Download of only narration.json from the annotations folder

I have a list of video ids which I want to download. I am particularly interested in the summaries section(narration.json/video_uid/narration_pass_1/summaries), and thus only want to download the narration.json file. I tried running the below command(in google colab):

ego4d --output_directory=“/content/ego_4d_2” --datasets video_540ss annotations --video_uid_file ‘/content/sample_data/ego4d_ids’ --aws_profile_name ego4d --version v2 --no-metadata

I have noticed that this downloads all the annotation files(the annotations folder around 6GB in size). Is there any workaround to only download the narration.json file for the videos?
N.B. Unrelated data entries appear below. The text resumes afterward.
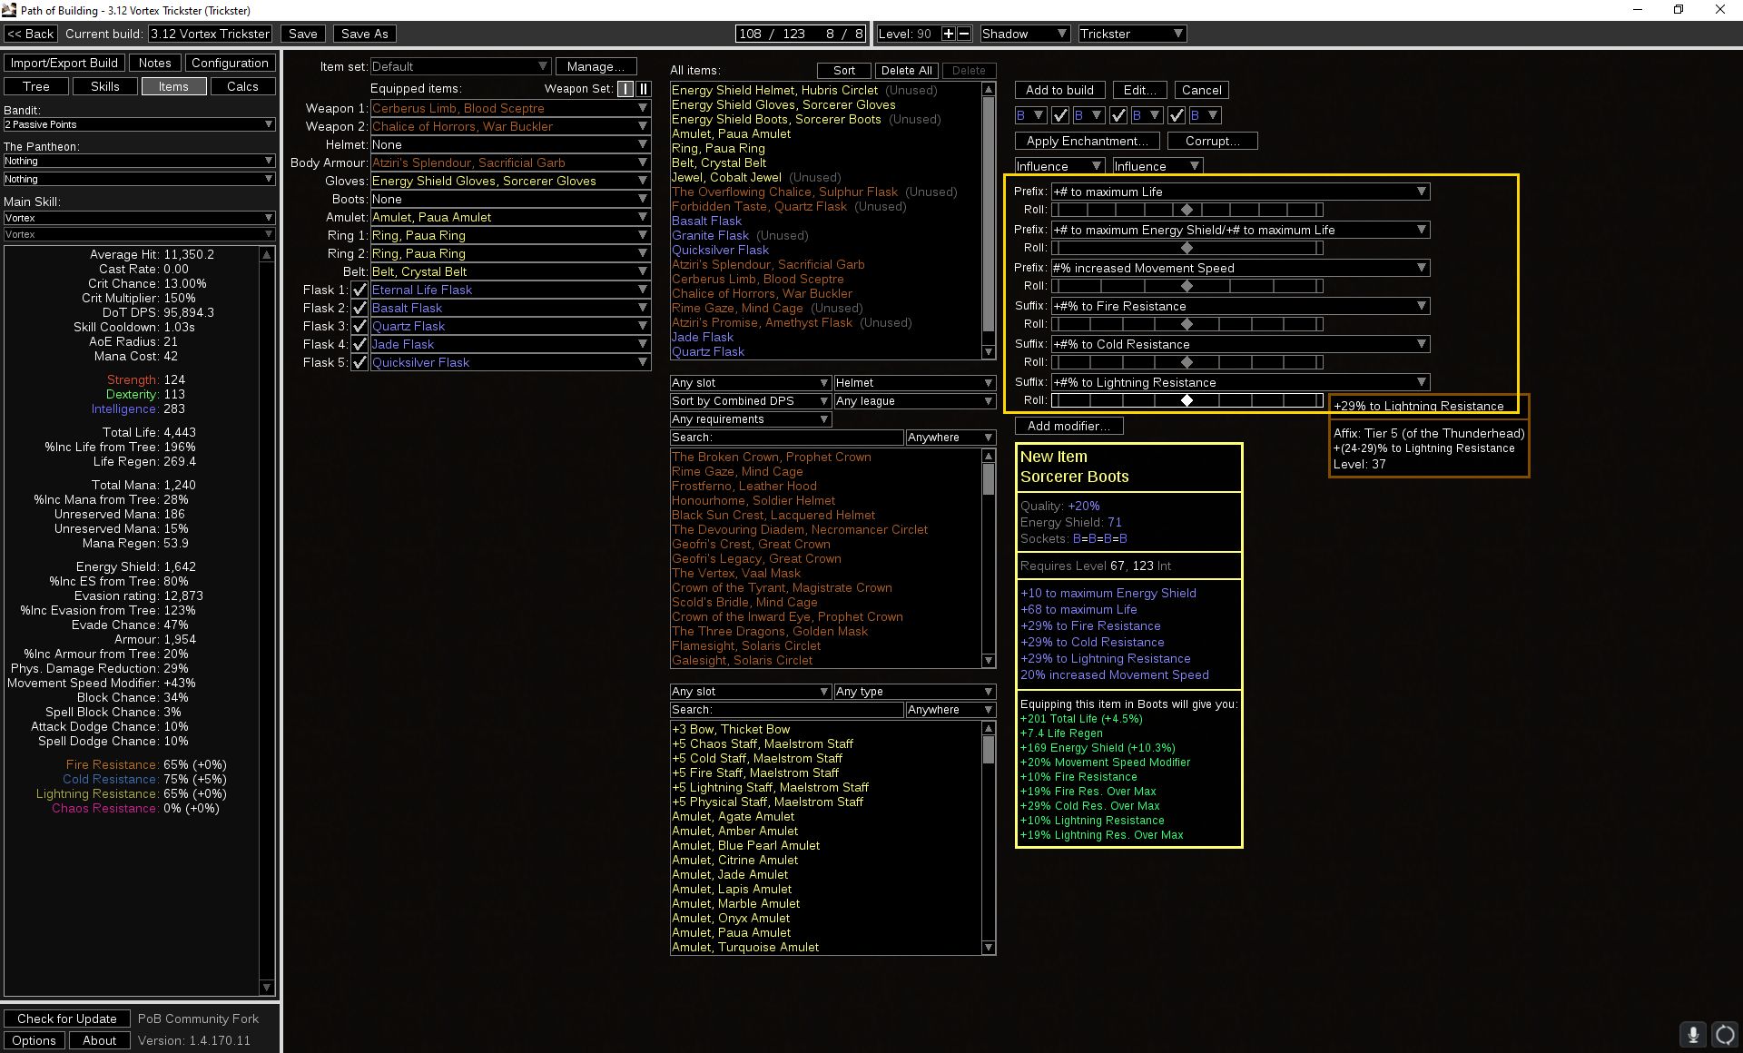Image resolution: width=1743 pixels, height=1053 pixels.
Task: Open the Configuration tab
Action: pyautogui.click(x=231, y=62)
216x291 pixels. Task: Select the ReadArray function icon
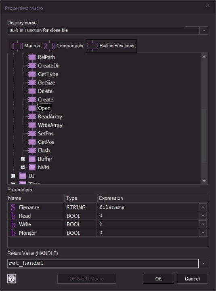click(32, 116)
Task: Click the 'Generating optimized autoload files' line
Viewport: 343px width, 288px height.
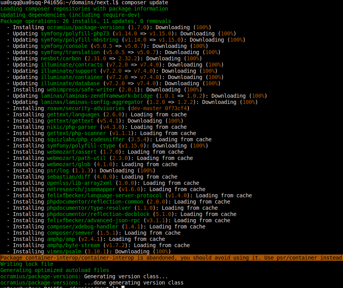Action: (55, 270)
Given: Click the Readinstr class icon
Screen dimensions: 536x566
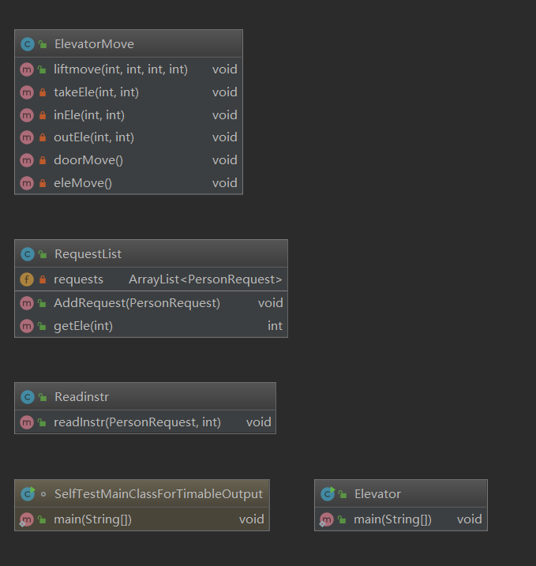Looking at the screenshot, I should click(x=27, y=397).
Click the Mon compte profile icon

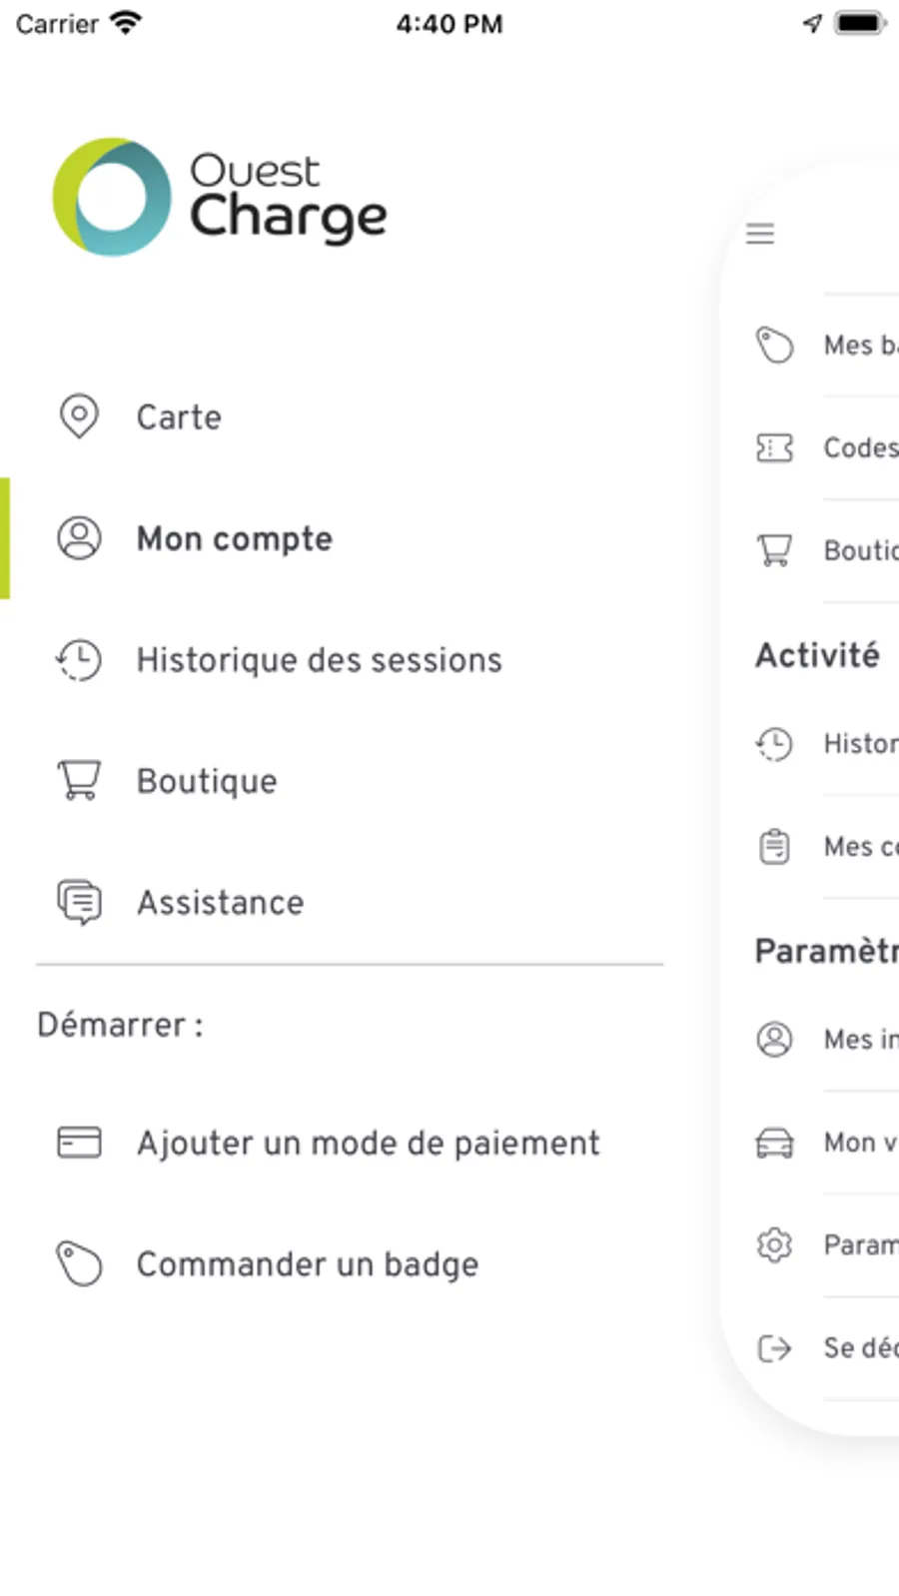(79, 538)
No, it is currently not possible to only download the narrations.json file from the CLI tool.

You may be able to copy it directly from S3. Please let me know if this command fails.

aws s3 cp s3://ego4d-consortium-sharing/public/v2/annotations/narration.json narration.json

As a couple of side notes:

  1. I recommend using all_narrations_redacted.json: this file contains more narrations & summaries, which I am now realizing we do not have documentation for (sorry)
  2. If you’re constrained on storage on colab, you could also consider using the features (FP16 variant). Here is an example colab using the FP16 features: Google Colab

Download (1) via:

aws s3 cp s3://ego4d-consortium-sharing/public/v2/annotations/all_narrations_redacted.json all_narrations_redacted.json

Note: (1) narration.json was derived from all the narrations to create two “tracks” of narrations.

Hi Miguel,

Thanks for responding to my query.

  1. I was able to download both of the narration.json and all_narrations_redacted.json files successfully using the commands you’ve mentioned.
  2. I will definitely consider going through the FP16 features colab notebook.